Rwandais arrêtés en France: l'examen des mandats d'arrêt renvoyé au 1er août

PARIS (AFP) - La cour d'appel de Paris a renvoyé au 1er août l'examen des mandats d'arrêt délivrés par le Tribunal pénal international pour le Rwanda (TPIR) contre deux Rwandais recherchés pour génocide et arrêtés vendredi en France, tout en les maintenant en détention.

Les avocats de Wenceslas Munyeshyaka et Laurent Bucyibaruta, le 25 juillet 2007 au Palais de justice de Paris (© AFP - François Guillot)
Dans l'attente de cette audience, les avocats avaient formulé une demande une remise en liberté de leurs clients, qui n'a pas été jugée recevable par la présidente de la Chambre de l'instruction, Edith Boisette.

"Dans ce genre d'affaire la précipitation est mauvaise conseillère", a expliqué l'avocat général, Jean-Charles Lecompte.

Le magistrat a également requis le rejet de la demande de remise en liberté des deux hommes en expliquant qu'elle n'avait pas été déposée dans les délais légaux (48 heures avant l'audience).

Les avocats des deux hommes ont plaidé le caractère exceptionnel de cette procédure internationale et déploré "une atteinte à la liberté individuelle" et "aux droits de l'Homme" après le placement en détention de leur client.

La chambre de l'instruction de la cour d'appel de Paris doit se prononcer le 1er août sur la validité de la demande d'arrestation et de maintien en détention en France des deux hommes, formulées par le TPIR, en attendant que cette juridiction internationale statue sur un éventuel transfert du dossier à la France qui pourrait les juger.

L'abbé Wenceslas Munyeshyaka, le 1er août 1995 à Privas (© AFP/Archives - Pascal George)


Le procureur du TPIR a en effet pris des réquisitions pour que les deux hommes puissent être jugés par une juridiction française (cour d'assises, ndlr)

La France ayant donné son accord en 2006, la décision de transfert du dossier est maintenant entre les mains des juges du TPIR.
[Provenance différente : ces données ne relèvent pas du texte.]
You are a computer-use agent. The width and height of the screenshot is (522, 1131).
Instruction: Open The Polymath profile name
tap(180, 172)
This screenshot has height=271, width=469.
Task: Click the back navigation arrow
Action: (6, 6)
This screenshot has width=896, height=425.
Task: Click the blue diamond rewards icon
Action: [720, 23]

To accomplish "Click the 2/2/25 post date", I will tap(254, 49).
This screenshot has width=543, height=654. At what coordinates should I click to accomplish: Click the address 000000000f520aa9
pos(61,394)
Wenceslas Munyeshyaka, 49 ans, un prêtre catholique, et Laurent Bucyibaruta, ex-préfet de Gikongoro (sud du Rwanda), 62 ans, ont été arrêtés vendredi en exécution de ces mandats, les deux hommes étant recherchés par le TPIR pour génocide, extermination, assassinats et viols.
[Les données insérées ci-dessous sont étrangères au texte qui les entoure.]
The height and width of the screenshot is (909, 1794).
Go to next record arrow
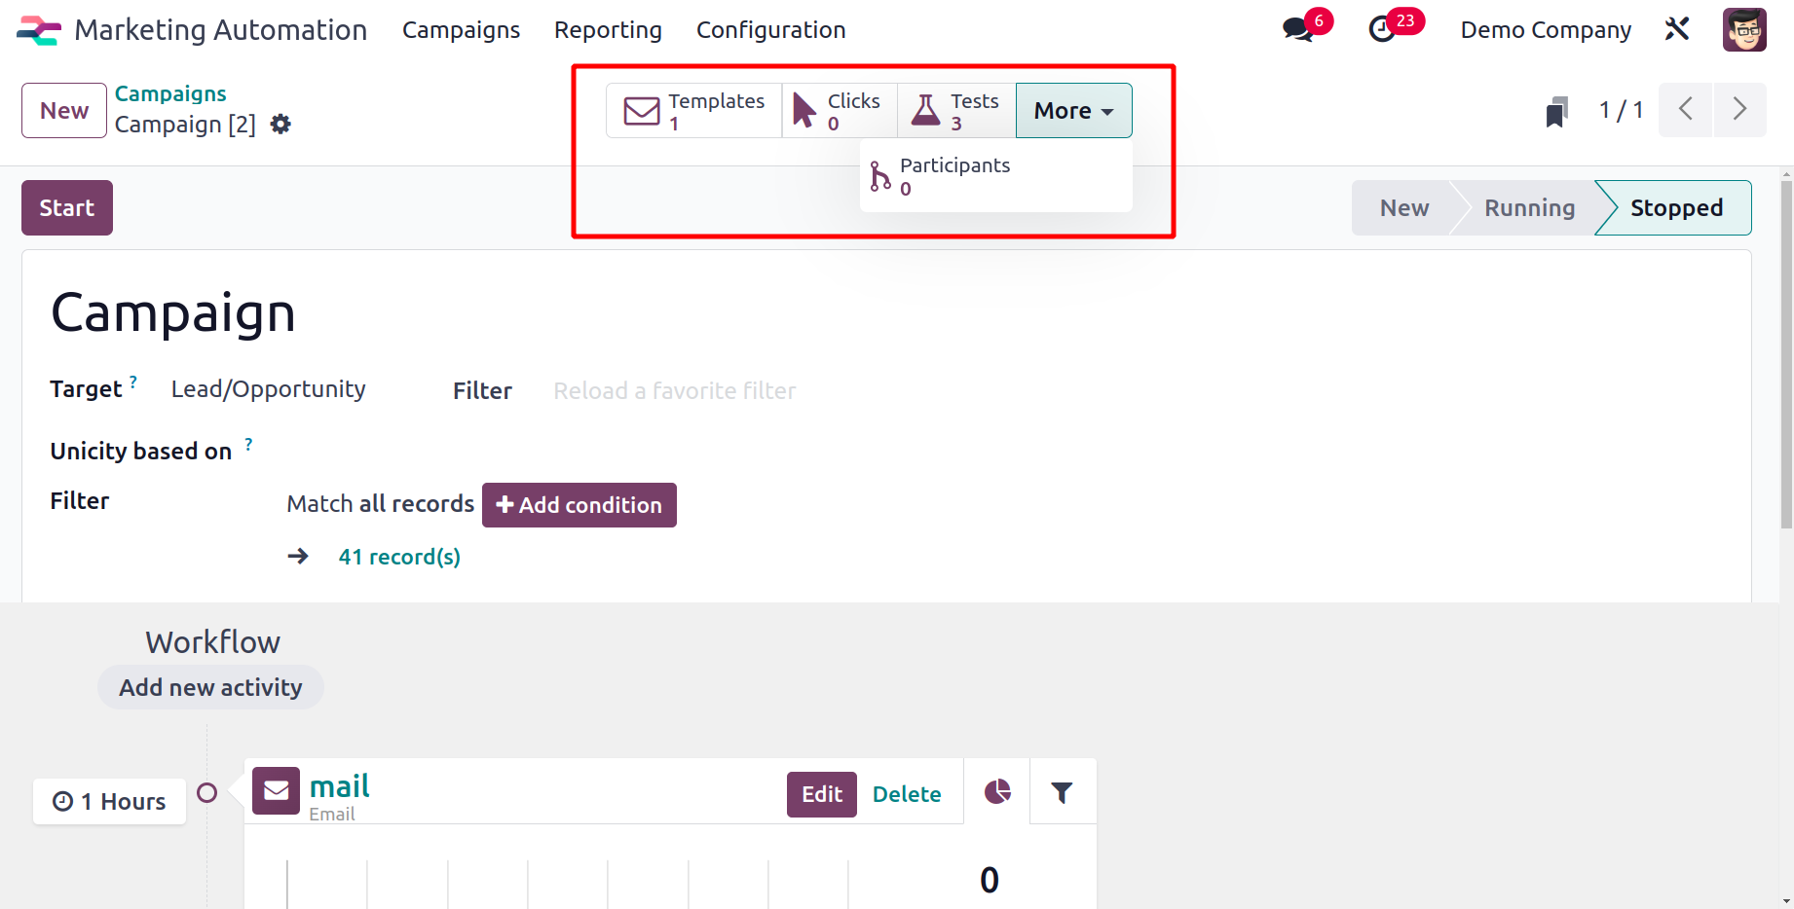pos(1739,109)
"Les accusations formulées à mon encontre sont imaginées de toutes pièces", a plaidé mercredi l'ex-préfet devant la cour d'appel sans en dire plus sur le fond du dossier.

Les deux Rwandais sont déjà mis en examen pour "complicité de génocide et de crimes contre l'humanité" dans le cadre d'une procédure française instruite par la juge Fabienne Pous.

Après avoir été placés en détention provisoire, 11 jours pour le prêtre et six mois pour le préfet, ils étaient tous deux en liberté sous contrôle judiciaire jusqu'à leur arrestation vendredi dernier.

Le religieux, comme l'ancien préfet, sont par ailleurs visés par un acte d'inculpation du TPIR remontant à 2005, rendu public seulement en juin.

Le père Wenceslas a été condamné par contumace à la réclusion à perpétuité par un tribunal rwandais.

Le TPIR, siégeant à Arusha (Tanzanie) et dont le mandat s'achève en 2008, est chargé de rechercher et juger les principaux responsables du génocide de 1994 qui a fait, selon l'ONU, environ 800.000 morts parmi la minorité tutsie et les Hutus modérés.